* Task to complete
In the entries below, the word "computer" appears on some lines. Copy each of those lines.

(Saved data entries)
BEGIN

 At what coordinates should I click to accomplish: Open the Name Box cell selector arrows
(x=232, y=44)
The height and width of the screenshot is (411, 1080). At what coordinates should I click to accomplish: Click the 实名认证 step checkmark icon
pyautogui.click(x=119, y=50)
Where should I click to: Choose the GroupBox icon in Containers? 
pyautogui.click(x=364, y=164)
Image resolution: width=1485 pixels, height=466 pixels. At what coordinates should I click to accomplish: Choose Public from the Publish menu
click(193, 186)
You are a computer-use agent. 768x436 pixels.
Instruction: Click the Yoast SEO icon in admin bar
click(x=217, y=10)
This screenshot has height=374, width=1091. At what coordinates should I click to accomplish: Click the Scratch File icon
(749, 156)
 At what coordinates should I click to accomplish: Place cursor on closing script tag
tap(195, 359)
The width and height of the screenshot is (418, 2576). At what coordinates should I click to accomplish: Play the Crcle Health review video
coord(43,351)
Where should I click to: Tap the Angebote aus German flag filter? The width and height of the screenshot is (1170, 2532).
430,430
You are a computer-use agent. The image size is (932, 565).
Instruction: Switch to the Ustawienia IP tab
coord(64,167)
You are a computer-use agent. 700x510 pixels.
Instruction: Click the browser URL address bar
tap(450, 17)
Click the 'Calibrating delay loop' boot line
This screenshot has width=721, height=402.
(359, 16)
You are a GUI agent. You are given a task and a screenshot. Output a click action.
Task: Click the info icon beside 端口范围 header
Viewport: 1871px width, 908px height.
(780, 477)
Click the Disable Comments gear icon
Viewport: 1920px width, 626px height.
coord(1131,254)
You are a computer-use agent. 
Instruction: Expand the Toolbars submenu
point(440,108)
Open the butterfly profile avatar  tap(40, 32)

END

* Solution for this task
You are a computer-use agent. 768x436 pixels.
You are a computer-use agent. The image size is (932, 565).
You are a computer-use agent. 700x510 pixels.
You are a computer-use agent. 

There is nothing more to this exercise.